Page text:
########

Cyber attacks 'crippled Scots NHS systems' with patient records stored on pieces of paper
27.11.2022 - 09:25
Doctors were forced to keep patient records on pieces of paper and emails after a huge cyber attack crippled critical Scots NHS systems.
Health Secretary Humza Yousaf has been accused of suppressing details of the hack, despite fears confidential files for millions of people could have been stolen and treatment waiting times hit.
The ransomware attack, which crippled the Adastra system, blocked access to patient records for months, with some parts still not working today.
The security breach on August 4 has been described as one of the worst cyber attacks in the history of the NHS, affecting up to 5.5million patients across Scotland as well as services in England and Wales.
The National Cyber Security Centre and GCHQ are involved in the investigation, with speculation that Russian hackers, or more likely a gang of cyber criminals, are behind the incident.
MSPs have questioned why the Scottish Government and, in particular, Yousaf have failed to make any public statement on the attack or tell Holyrood of its impacts, including if any patient data was stolen.

########

Raw data:
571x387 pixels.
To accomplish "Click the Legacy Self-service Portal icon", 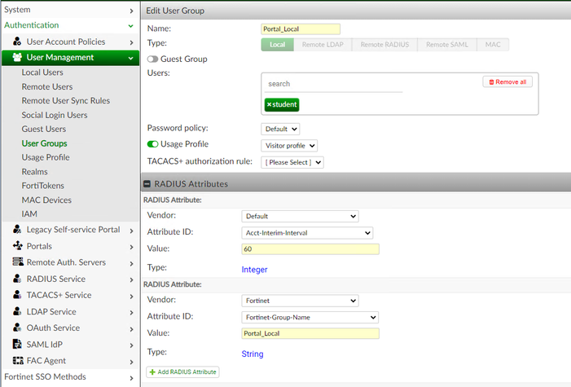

########

Your goal: Can you carry on the article about the cyber attack on Scottish NHS systems from the point where it stops?

Reply to the exercise:
NHS National Services Scotland (NSS) said there was “no indication” patient data had been compromised but, when asked to clarify, it was unable to give a definitive response.
Advanced, the firm which operates the Adastra software, was also unable to say if patient data was affected when asked last month. But the company said it was “monitoring the dark web as a belt-and-braces measure”, in case hackers had stolen patient information and tried to sell it online.
Adastra is patient management software which is supposed to allow access to patient care notes across all parts of the NHS, including out-of-hours GP services, A&E and NHS24.